• BRIEF:
Rewrite the entries starting with the line with "Task: Click the 223 dimension value at top" and going on through the line with "Action: [x=246, y=104]", changing "dimension number" to "dimension figure" and keeping everything else the same. Return only those lines, without the pictures.

• EXTRACTED ENTRIES:
* BEGIN *

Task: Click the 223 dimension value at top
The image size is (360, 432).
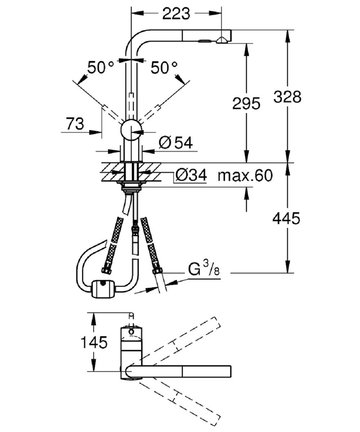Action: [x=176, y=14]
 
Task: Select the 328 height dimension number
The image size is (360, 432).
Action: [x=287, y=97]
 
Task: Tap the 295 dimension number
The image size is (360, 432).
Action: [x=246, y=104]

* END *
* BEGIN *

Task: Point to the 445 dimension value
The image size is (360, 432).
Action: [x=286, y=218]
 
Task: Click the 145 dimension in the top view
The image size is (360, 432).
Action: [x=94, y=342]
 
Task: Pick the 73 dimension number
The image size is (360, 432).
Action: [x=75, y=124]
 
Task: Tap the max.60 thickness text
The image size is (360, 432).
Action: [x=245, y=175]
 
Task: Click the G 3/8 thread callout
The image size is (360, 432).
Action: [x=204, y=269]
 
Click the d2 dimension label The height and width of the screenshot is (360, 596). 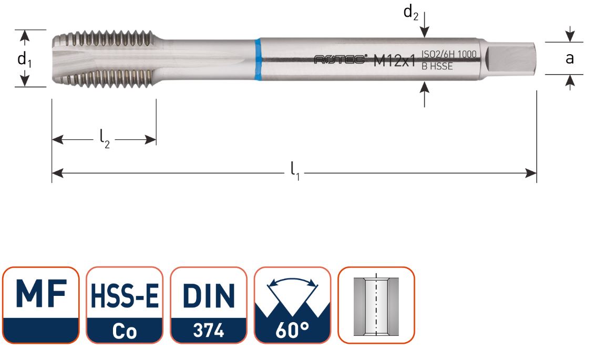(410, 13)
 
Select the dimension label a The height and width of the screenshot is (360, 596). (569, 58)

* END *

• SOLVED EXERCISE:
Task: Click the 223 dimension value at top
The image size is (360, 432).
Action: [x=176, y=14]
 
Task: Select the 328 height dimension figure
The image size is (360, 432).
Action: [x=287, y=97]
 
Task: Tap the 295 dimension figure
The image size is (360, 432).
Action: [x=246, y=104]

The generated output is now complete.